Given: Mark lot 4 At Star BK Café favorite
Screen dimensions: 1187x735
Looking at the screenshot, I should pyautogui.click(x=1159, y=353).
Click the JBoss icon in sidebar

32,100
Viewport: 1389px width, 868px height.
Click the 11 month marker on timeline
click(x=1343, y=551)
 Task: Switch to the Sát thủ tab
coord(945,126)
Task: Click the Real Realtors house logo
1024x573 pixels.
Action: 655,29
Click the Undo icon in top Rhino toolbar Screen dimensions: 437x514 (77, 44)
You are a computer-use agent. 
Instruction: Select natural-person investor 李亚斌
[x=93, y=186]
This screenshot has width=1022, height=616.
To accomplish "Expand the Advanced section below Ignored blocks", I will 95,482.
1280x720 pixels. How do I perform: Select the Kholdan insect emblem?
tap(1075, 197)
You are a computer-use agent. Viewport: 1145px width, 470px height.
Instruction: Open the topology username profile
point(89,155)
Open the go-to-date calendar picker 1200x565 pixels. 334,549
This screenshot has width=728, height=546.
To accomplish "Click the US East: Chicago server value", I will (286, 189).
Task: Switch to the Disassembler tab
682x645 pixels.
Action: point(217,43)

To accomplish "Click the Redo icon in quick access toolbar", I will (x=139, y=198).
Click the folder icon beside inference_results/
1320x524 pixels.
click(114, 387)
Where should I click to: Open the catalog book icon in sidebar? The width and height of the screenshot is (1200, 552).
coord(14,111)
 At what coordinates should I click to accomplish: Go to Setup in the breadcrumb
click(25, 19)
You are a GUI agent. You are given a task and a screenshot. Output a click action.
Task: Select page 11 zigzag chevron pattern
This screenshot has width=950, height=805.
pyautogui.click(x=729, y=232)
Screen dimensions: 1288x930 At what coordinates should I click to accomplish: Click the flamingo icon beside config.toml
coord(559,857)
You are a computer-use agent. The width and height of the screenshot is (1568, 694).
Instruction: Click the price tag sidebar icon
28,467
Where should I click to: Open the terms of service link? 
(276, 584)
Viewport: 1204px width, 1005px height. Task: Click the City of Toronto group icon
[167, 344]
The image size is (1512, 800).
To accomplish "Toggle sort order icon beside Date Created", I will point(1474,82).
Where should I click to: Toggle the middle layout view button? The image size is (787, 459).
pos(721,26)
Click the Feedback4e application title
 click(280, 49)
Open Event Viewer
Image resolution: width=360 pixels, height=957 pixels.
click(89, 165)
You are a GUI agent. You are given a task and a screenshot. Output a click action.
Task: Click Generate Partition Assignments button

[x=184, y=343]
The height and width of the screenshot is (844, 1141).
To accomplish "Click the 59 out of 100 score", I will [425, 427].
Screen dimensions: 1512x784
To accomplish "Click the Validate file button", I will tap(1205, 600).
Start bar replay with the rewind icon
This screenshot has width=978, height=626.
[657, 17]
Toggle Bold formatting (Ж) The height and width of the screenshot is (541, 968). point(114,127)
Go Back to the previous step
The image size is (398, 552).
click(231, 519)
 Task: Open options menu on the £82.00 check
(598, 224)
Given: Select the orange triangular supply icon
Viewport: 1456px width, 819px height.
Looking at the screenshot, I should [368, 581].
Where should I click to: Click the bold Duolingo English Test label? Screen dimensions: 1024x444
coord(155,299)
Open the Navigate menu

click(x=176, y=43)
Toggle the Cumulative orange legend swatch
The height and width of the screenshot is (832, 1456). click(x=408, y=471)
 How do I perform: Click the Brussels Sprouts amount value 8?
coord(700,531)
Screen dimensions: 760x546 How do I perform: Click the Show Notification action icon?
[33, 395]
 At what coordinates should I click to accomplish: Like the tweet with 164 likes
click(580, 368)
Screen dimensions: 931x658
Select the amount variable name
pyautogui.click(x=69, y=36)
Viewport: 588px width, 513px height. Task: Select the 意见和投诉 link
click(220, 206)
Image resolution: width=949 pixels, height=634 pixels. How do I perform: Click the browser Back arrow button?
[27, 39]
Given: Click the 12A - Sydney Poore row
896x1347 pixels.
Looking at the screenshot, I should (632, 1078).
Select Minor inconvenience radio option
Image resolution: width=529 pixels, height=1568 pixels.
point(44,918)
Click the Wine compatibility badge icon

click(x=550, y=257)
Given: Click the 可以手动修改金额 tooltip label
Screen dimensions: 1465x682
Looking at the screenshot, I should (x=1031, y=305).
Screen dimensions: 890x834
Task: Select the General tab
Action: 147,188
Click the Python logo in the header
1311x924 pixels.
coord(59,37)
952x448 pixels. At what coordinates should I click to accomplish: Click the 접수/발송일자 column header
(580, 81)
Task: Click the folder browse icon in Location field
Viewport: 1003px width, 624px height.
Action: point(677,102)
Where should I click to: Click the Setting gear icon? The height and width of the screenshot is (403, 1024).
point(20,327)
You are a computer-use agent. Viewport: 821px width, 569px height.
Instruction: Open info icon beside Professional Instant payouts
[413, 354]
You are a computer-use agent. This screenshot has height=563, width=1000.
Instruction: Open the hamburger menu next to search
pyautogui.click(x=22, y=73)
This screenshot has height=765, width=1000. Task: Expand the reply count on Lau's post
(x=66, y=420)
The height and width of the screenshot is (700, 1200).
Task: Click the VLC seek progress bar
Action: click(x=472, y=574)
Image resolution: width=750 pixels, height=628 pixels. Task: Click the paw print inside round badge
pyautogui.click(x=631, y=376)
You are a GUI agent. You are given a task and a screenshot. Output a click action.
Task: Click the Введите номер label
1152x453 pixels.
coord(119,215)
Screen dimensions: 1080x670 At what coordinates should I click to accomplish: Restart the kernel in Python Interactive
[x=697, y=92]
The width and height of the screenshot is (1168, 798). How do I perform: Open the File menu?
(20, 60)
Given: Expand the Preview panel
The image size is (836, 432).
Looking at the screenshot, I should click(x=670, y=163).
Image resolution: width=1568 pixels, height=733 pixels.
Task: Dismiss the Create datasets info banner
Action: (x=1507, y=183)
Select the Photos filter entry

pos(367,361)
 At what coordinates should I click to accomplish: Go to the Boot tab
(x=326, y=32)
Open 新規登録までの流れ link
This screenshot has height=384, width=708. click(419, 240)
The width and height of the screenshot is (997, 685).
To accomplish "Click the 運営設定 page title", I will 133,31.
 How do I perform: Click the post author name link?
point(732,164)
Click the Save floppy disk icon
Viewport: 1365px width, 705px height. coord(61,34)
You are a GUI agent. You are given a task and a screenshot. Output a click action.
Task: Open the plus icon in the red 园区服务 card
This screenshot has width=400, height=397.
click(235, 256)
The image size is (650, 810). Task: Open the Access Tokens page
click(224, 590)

◆ **Work instructions**:
Your answer must be a single number: the count of lines in these records that contain "computer".

◆ **Response to the task**:
5